SOURCE RECORDS:
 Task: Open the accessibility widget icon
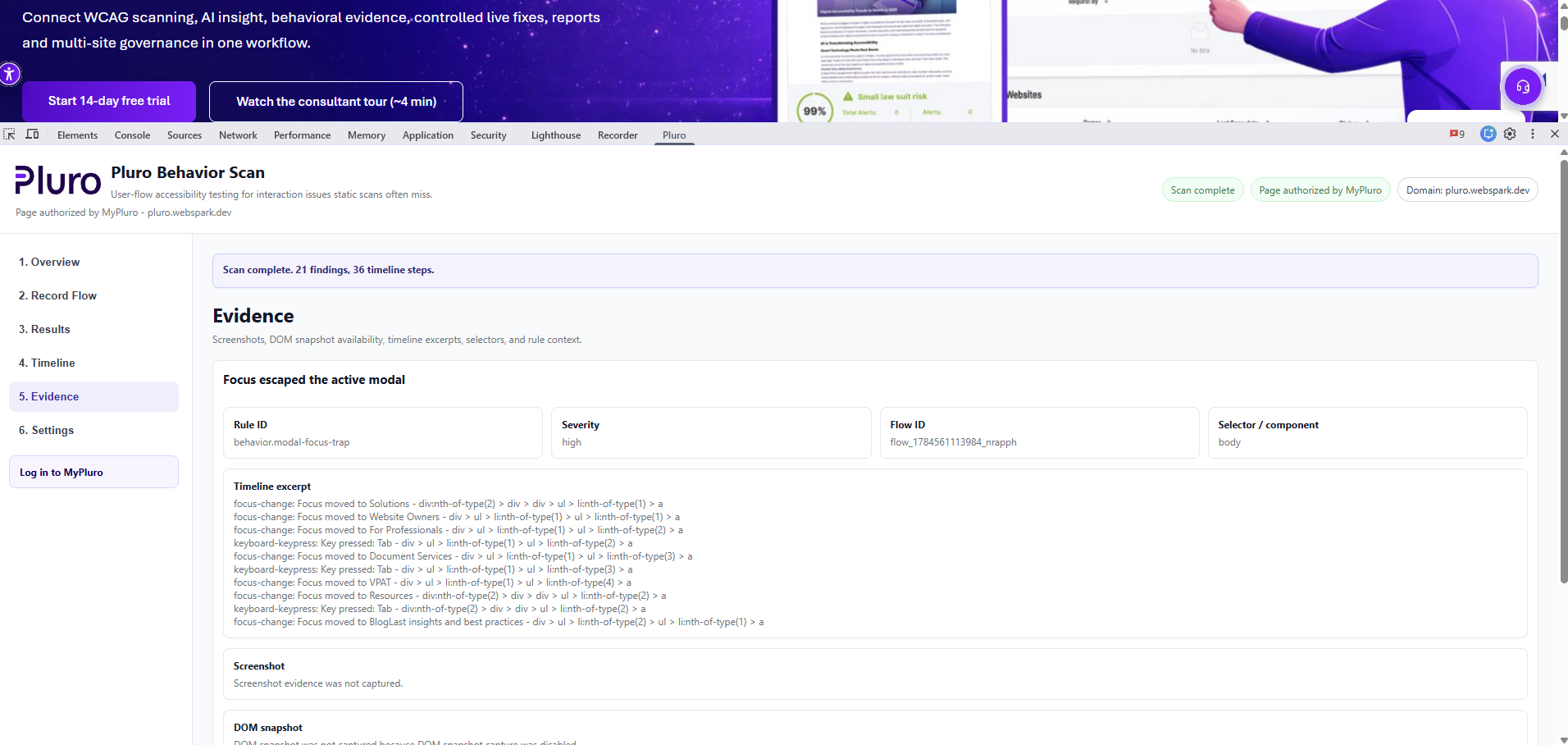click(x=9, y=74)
---
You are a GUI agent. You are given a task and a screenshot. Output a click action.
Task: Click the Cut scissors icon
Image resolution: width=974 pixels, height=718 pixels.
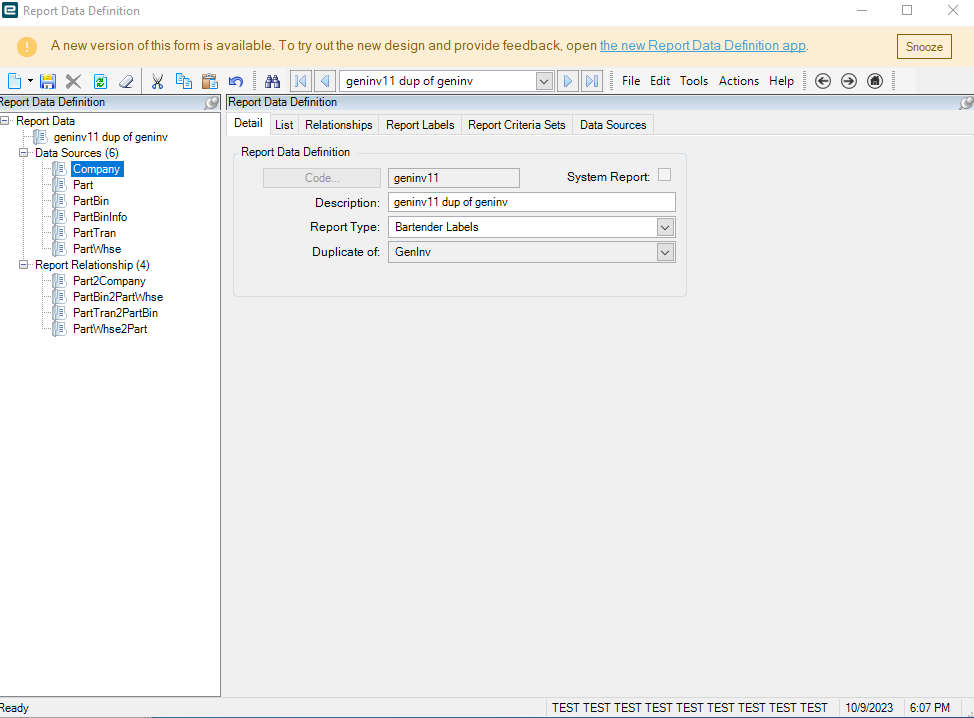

PROBLEM TO SOLVE: An exact, complete copy of the lines above from the one with "You are a GUI" through the one with "Image resolution: width=974" is the whole answer.

WRITTEN SOLUTION:
You are a GUI agent. You are given a task and a screenshot. Output a click action.
Task: Click the Cut scissors icon
Image resolution: width=974 pixels, height=718 pixels.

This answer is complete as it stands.